All the entries, exactly as they read, must be written out again.

Entries provided section start

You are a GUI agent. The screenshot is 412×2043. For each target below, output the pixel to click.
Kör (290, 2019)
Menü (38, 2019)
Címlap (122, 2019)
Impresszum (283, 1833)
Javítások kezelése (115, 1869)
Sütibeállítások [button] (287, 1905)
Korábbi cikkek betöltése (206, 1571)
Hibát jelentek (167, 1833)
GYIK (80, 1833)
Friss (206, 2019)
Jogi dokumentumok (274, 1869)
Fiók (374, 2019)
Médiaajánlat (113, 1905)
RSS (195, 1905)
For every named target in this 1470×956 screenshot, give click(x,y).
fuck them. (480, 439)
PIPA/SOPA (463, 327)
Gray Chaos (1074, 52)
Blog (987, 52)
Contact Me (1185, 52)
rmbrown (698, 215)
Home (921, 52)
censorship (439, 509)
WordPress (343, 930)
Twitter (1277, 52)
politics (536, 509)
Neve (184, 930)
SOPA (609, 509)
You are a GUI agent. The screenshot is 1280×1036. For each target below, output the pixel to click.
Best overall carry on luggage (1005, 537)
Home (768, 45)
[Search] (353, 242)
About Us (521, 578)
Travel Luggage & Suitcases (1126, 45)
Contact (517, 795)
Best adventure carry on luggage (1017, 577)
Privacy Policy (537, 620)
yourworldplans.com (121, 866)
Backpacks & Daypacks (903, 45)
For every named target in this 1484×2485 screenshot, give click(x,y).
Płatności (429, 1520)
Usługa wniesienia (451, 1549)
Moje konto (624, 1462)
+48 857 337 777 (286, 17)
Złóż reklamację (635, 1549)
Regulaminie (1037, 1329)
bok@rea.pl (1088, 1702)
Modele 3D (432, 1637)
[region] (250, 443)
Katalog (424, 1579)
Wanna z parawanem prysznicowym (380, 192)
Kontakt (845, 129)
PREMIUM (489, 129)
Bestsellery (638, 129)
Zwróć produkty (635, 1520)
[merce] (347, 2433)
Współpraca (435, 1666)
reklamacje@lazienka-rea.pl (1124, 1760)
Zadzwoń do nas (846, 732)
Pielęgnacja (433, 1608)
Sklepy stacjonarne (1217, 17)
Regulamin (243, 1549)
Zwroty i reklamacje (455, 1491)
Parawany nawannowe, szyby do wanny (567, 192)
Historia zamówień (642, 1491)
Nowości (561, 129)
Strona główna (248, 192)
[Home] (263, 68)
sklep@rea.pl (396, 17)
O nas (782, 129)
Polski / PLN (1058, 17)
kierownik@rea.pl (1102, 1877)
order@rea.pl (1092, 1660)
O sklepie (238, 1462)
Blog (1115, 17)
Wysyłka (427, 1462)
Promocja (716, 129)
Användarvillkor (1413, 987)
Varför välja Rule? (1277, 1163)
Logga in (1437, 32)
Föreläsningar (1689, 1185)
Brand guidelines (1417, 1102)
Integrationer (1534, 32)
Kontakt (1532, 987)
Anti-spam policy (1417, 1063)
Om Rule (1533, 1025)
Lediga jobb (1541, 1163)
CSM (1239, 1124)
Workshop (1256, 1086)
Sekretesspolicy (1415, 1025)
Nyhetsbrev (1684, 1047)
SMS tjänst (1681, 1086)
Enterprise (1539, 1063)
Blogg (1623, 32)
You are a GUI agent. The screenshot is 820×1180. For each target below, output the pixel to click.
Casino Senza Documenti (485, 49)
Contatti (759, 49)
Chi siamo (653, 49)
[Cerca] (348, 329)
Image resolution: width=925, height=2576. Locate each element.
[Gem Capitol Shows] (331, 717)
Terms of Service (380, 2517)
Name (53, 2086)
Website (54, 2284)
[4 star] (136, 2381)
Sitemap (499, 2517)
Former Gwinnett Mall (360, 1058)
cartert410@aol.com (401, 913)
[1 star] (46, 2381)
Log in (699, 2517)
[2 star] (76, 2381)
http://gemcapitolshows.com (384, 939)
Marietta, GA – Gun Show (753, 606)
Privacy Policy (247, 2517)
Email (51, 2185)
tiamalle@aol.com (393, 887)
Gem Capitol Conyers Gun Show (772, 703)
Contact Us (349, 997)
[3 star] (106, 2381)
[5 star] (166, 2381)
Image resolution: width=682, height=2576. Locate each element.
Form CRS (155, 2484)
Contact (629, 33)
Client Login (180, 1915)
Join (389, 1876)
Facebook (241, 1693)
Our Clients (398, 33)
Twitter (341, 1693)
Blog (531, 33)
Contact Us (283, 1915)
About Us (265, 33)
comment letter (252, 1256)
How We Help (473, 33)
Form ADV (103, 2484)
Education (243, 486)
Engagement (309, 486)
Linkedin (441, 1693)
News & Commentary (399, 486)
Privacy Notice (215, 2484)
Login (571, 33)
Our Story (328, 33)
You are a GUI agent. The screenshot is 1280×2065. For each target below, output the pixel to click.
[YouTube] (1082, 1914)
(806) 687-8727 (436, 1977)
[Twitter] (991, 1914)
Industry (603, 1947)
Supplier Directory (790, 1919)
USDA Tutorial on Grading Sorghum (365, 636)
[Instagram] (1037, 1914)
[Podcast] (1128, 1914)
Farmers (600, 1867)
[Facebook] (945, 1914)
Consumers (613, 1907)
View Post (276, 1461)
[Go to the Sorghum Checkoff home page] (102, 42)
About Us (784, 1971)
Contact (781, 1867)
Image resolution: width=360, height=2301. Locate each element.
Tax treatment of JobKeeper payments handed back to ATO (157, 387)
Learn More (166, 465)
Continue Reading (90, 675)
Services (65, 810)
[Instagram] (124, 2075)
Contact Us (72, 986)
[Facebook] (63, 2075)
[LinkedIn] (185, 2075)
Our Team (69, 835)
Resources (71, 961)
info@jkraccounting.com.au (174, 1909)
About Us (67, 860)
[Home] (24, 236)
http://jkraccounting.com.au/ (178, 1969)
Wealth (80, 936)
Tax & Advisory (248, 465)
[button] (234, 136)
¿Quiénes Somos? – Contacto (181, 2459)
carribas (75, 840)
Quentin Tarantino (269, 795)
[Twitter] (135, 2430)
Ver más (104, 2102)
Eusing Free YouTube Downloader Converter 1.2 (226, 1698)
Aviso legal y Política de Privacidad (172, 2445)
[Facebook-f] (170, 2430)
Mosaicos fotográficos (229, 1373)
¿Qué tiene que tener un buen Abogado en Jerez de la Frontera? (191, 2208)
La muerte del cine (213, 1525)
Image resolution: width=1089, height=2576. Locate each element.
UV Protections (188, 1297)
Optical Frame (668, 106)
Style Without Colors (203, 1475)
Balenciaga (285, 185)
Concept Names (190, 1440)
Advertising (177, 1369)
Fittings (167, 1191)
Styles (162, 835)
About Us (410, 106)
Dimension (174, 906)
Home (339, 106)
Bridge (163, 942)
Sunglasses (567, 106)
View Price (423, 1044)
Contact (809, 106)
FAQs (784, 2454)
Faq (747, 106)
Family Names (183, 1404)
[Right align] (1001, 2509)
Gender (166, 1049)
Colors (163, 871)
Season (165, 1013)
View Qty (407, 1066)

Entries provided section end

▸ Answer box
You are a GUI agent. The screenshot is 412×2043. For each target below, output the pixel to click.
Kör (290, 2019)
Menü (38, 2019)
Címlap (122, 2019)
Impresszum (283, 1833)
Javítások kezelése (115, 1869)
Sütibeállítások [button] (287, 1905)
Korábbi cikkek betöltése (206, 1571)
Hibát jelentek (167, 1833)
GYIK (80, 1833)
Friss (206, 2019)
Jogi dokumentumok (274, 1869)
Fiók (374, 2019)
Médiaajánlat (113, 1905)
RSS (195, 1905)
For every named target in this 1470×956 screenshot, give click(x,y).
fuck them. (480, 439)
PIPA/SOPA (463, 327)
Gray Chaos (1074, 52)
Blog (987, 52)
Contact Me (1185, 52)
rmbrown (698, 215)
Home (921, 52)
censorship (439, 509)
WordPress (343, 930)
Twitter (1277, 52)
politics (536, 509)
Neve (184, 930)
SOPA (609, 509)
You are a GUI agent. The screenshot is 1280×1036. For each target below, output the pixel to click.
Best overall carry on luggage (1005, 537)
Home (768, 45)
[Search] (353, 242)
About Us (521, 578)
Travel Luggage & Suitcases (1126, 45)
Contact (517, 795)
Best adventure carry on luggage (1017, 577)
Privacy Policy (537, 620)
yourworldplans.com (121, 866)
Backpacks & Daypacks (903, 45)
For every named target in this 1484×2485 screenshot, give click(x,y).
Płatności (429, 1520)
Usługa wniesienia (451, 1549)
Moje konto (624, 1462)
+48 857 337 777 (286, 17)
Złóż reklamację (635, 1549)
Regulaminie (1037, 1329)
bok@rea.pl (1088, 1702)
Modele 3D (432, 1637)
[region] (250, 443)
Katalog (424, 1579)
Wanna z parawanem prysznicowym (380, 192)
Kontakt (845, 129)
PREMIUM (489, 129)
Bestsellery (638, 129)
Zwróć produkty (635, 1520)
[merce] (347, 2433)
Współpraca (435, 1666)
reklamacje@lazienka-rea.pl (1124, 1760)
Zadzwoń do nas (846, 732)
Pielęgnacja (433, 1608)
Sklepy stacjonarne (1217, 17)
Regulamin (243, 1549)
Zwroty i reklamacje (455, 1491)
Parawany nawannowe, szyby do wanny (567, 192)
Historia zamówień (642, 1491)
Nowości (561, 129)
Strona główna (248, 192)
[Home] (263, 68)
sklep@rea.pl (396, 17)
O nas (782, 129)
Polski / PLN (1058, 17)
kierownik@rea.pl (1102, 1877)
order@rea.pl (1092, 1660)
O sklepie (238, 1462)
Blog (1115, 17)
Wysyłka (427, 1462)
Promocja (716, 129)
Användarvillkor (1413, 987)
Varför välja Rule? (1277, 1163)
Logga in (1437, 32)
Föreläsningar (1689, 1185)
Brand guidelines (1417, 1102)
Integrationer (1534, 32)
Kontakt (1532, 987)
Anti-spam policy (1417, 1063)
Om Rule (1533, 1025)
Lediga jobb (1541, 1163)
CSM (1239, 1124)
Workshop (1256, 1086)
Sekretesspolicy (1415, 1025)
Nyhetsbrev (1684, 1047)
SMS tjänst (1681, 1086)
Enterprise (1539, 1063)
Blogg (1623, 32)
You are a GUI agent. The screenshot is 820×1180. For each target below, output the pixel to click.
Casino Senza Documenti (485, 49)
Contatti (759, 49)
Chi siamo (653, 49)
[Cerca] (348, 329)
Image resolution: width=925, height=2576. Locate each element.
[Gem Capitol Shows] (331, 717)
Terms of Service (380, 2517)
Name (53, 2086)
Website (54, 2284)
[4 star] (136, 2381)
Sitemap (499, 2517)
Former Gwinnett Mall (360, 1058)
cartert410@aol.com (401, 913)
[1 star] (46, 2381)
Log in (699, 2517)
[2 star] (76, 2381)
http://gemcapitolshows.com (384, 939)
Marietta, GA – Gun Show (753, 606)
Privacy Policy (247, 2517)
Email (51, 2185)
tiamalle@aol.com (393, 887)
Gem Capitol Conyers Gun Show (772, 703)
Contact Us (349, 997)
[3 star] (106, 2381)
[5 star] (166, 2381)
Image resolution: width=682, height=2576. Locate each element.
Form CRS (155, 2484)
Contact (629, 33)
Client Login (180, 1915)
Join (389, 1876)
Facebook (241, 1693)
Our Clients (398, 33)
Twitter (341, 1693)
Blog (531, 33)
Contact Us (283, 1915)
About Us (265, 33)
comment letter (252, 1256)
How We Help (473, 33)
Form ADV (103, 2484)
Education (243, 486)
Engagement (309, 486)
Linkedin (441, 1693)
News & Commentary (399, 486)
Privacy Notice (215, 2484)
Login (571, 33)
Our Story (328, 33)
You are a GUI agent. The screenshot is 1280×2065. For each target below, output the pixel to click.
[YouTube] (1082, 1914)
(806) 687-8727 (436, 1977)
[Twitter] (991, 1914)
Industry (603, 1947)
Supplier Directory (790, 1919)
USDA Tutorial on Grading Sorghum (365, 636)
[Instagram] (1037, 1914)
[Podcast] (1128, 1914)
Farmers (600, 1867)
[Facebook] (945, 1914)
Consumers (613, 1907)
View Post (276, 1461)
[Go to the Sorghum Checkoff home page] (102, 42)
About Us (784, 1971)
Contact (781, 1867)
Image resolution: width=360, height=2301. Locate each element.
Tax treatment of JobKeeper payments handed back to ATO (157, 387)
Learn More (166, 465)
Continue Reading (90, 675)
Services (65, 810)
[Instagram] (124, 2075)
Contact Us (72, 986)
[Facebook] (63, 2075)
[LinkedIn] (185, 2075)
Our Team (69, 835)
Resources (71, 961)
info@jkraccounting.com.au (174, 1909)
About Us (67, 860)
[Home] (24, 236)
http://jkraccounting.com.au/ (178, 1969)
Wealth (80, 936)
Tax & Advisory (248, 465)
[button] (234, 136)
¿Quiénes Somos? – Contacto (181, 2459)
carribas (75, 840)
Quentin Tarantino (269, 795)
[Twitter] (135, 2430)
Ver más (104, 2102)
Eusing Free YouTube Downloader Converter 1.2 (226, 1698)
Aviso legal y Política de Privacidad (172, 2445)
[Facebook-f] (170, 2430)
Mosaicos fotográficos (229, 1373)
¿Qué tiene que tener un buen Abogado en Jerez de la Frontera? (191, 2208)
La muerte del cine (213, 1525)
Image resolution: width=1089, height=2576. Locate each element.
UV Protections (188, 1297)
Optical Frame (668, 106)
Style Without Colors (203, 1475)
Balenciaga (285, 185)
Concept Names (190, 1440)
Advertising (177, 1369)
Fittings (167, 1191)
Styles (162, 835)
About Us (410, 106)
Dimension (174, 906)
Home (339, 106)
Bridge (163, 942)
Sunglasses (567, 106)
View Price (423, 1044)
Contact (809, 106)
FAQs (784, 2454)
Faq (747, 106)
Family Names (183, 1404)
[Right align] (1001, 2509)
Gender (166, 1049)
Colors (163, 871)
Season (165, 1013)
View Qty (407, 1066)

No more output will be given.